CRISPR, the gene editing technique that scientists claim will lead to the cure and prevention of countless diseases and disorders, took a big step in that direction. Researchers at Children’s Hospital of Philadelphia (CHOP) used CRISPR to prevent a deadly metabolic disorder in prenatal laboratory animals.
CRISPR, the gene editing technique that scientists claim will lead to the cure and prevention of countless diseases and disorders, took a big step in that direction. Researchers at Children’s Hospital of Philadelphia (CHOP) used CRISPR to prevent a deadly metabolic disorder in prenatal laboratory animals.
Although very early, it acts as a proof-of-concept for using the techniques to prevent congenital diseases before birth in human beings.
The scientists used both CRISPR-Cas9 and base editor 3 (BE3) gene editing to cut cholesterol levels in healthy mice treated in utero. They targeted a gene that regulates those levels, and also used prenatal gene editing to improve liver function and prevent neonatal death in a subgroup of mice. The mice had been engineered with a mutation that caused the lethal liver disease hereditary tyrosinemia type 1 (HT1).
HT1 shows up in humans during infancy and can be treated with nitisinone and a strict diet. But if that fails, patients are at high risk of liver failure or liver cancer.
“Our ultimate goal is to translate the approach used in these proof-of-concept studies to treat severe diseases diagnosed early in pregnancy,” stated William H. Peranteau, the study’s co-leader and a pediatric and fetal surgeon in CHOP’s Center for Fetal Diagnosis and Treatment. “We hope to broaden this strategy to intervene prenatally in congenital disease that currently have no effective treatment for most patients, and result in death or severe complications in infants.”
Their research was published in the journal Nature Medicine.
“A lot more animal work needs to be done before we can even think about applying this [fetal genome editing] clinically,” Peranteau told STAT. “But I think fetal genome editing may be where fetal surgery [which is now routine] once was, and that one day we’ll use it to treat diseases that cause significant morbidity and mortality.”
STAT notes, “The success in mouse fetuses raises the possibility that, even before traditional gene therapy is ready to treat inherited disorders in utero, genome editing might emerge as a safer, more effective approach. In traditional gene therapy, an entire healthy gene is ferried, typically by a virus, into cells containing a disease-causing gene. With CRISPR, only the mutated bit of a defective gene is changed. It’s the difference between retyping a whole 5,000-word document and using Word’s ‘find and replace’ to correct a typo.”

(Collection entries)
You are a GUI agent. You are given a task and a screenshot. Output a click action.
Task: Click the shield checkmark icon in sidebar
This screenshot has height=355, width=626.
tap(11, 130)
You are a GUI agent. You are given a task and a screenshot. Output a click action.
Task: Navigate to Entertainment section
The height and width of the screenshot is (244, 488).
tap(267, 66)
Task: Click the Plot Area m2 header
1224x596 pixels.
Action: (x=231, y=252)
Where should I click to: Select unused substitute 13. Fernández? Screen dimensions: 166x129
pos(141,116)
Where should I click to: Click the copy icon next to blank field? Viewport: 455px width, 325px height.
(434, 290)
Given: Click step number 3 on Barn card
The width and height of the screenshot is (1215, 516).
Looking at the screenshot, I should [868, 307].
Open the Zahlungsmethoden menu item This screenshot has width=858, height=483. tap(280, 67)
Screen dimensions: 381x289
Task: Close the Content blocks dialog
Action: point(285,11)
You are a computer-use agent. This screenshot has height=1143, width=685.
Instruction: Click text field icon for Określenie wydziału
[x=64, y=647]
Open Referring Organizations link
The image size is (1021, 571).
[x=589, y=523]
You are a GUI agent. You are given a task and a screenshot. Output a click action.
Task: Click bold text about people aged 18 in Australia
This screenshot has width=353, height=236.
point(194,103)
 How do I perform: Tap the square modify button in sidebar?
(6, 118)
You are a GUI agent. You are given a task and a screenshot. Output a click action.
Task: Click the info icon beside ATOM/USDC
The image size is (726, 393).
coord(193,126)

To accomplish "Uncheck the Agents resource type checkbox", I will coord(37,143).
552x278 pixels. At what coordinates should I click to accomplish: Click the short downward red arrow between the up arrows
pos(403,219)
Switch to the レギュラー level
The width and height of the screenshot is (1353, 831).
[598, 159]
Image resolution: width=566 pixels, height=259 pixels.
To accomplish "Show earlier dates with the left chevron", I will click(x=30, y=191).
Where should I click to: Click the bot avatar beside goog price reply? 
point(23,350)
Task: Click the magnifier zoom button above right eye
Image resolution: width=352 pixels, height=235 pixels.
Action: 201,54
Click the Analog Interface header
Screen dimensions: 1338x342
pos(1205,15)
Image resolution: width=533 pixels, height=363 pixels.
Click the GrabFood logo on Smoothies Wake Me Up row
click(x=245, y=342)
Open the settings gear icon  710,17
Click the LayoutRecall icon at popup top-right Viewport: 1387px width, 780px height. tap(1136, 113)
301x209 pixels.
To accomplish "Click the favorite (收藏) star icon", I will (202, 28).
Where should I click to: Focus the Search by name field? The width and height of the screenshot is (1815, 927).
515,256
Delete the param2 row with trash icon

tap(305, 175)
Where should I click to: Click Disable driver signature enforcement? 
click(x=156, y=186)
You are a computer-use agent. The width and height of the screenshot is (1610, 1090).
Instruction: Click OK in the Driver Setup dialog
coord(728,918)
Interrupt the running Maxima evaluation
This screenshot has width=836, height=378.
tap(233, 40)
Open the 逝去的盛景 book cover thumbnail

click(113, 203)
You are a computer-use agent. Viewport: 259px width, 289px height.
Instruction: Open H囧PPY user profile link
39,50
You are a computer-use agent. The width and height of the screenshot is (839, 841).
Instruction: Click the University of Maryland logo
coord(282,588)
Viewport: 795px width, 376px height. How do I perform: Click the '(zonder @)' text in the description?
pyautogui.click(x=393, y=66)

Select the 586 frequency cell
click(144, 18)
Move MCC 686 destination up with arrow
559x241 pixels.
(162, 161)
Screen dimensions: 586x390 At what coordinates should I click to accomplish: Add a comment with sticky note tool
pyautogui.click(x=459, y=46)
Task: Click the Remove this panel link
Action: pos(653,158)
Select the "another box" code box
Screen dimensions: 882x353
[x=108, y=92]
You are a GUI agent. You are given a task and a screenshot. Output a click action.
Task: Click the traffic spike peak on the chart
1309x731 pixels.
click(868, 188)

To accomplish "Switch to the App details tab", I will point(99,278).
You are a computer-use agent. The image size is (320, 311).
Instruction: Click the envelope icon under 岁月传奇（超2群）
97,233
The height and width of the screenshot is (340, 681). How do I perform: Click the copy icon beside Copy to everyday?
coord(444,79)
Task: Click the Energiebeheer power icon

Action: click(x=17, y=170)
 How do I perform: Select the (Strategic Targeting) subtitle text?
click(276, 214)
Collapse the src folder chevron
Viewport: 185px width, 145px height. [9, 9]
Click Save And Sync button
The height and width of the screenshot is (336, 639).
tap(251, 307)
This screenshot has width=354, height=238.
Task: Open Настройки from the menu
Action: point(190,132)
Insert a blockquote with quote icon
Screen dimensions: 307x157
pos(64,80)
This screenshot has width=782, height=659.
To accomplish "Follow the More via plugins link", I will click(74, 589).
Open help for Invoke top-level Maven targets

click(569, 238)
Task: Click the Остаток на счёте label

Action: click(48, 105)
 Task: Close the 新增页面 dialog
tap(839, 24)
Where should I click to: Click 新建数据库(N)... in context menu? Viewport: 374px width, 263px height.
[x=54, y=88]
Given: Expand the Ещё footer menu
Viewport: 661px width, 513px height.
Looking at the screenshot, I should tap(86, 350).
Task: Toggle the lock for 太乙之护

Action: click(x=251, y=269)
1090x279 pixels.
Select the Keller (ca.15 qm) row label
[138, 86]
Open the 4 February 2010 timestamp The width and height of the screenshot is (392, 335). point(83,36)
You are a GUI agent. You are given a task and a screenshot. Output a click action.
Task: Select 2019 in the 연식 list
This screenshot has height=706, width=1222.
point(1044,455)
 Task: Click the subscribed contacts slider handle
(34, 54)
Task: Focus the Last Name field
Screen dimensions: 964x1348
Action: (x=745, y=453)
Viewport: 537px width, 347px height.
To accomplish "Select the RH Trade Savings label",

- **TASKS TO COMPLETE**
(a) According to the text on prenatal CRISPR gene editing in mice, in which journal was the research published?
(b) Write the next paragraph of the text on prenatal CRISPR gene editing in mice, picking up after its final sentence.

- **RESULTS FOR EACH TASK**
(a) Nature Medicine.

(b)
In their research, Kiran Musunuru, co-leader of the study, and colleagues, opened the uterus of a pregnant mouse, removed the fetus, and injected CRISPR into the vitelline vein. That vein is close to the surface of the amniotic sac and connects to the liver. “We wanted to make sure we got the genome editor into the liver rather than everywhere else,” Musunuru told STAT.
They then returned the fetus into the uterus and it was born normally.
They utilized a newer version of CRISPR called base editing, which was invented only two years ago. STAT writes, “Base editing changes an incorrect DNA letter, or base, to the correct one, such as a C to a T or a G to an A. Its advantage is that it doesn’t need to cut DNA to do this, as CRISPR 1.0 does; those cuts can wreak genetic havoc, with unknown consequences for CRISPR’d cells.”
The base editor changed liver cells, as the researchers intended, and didn’t affect other organs. The mouse mother also did not show effects from the treatment. After they were born, the mice had ultra-low cholesterol levels, meaning that the CRISPR technique had worked. Approximately 15 percent of the baby mice’s liver cells had been edited, but they stayed stable throughout the animals’ adulthood.
There were also far fewer side effects than are typically seen with more traditional CRISPR, about 2 percent compared to the more typical 40 percent. And no “off targets” effects were seen.
They then used the same technique in HT1, which similar results: no off-target effects, and about 15 percent of liver cells were edited, which was enough to cure the mice, who stayed cured throughout their lives.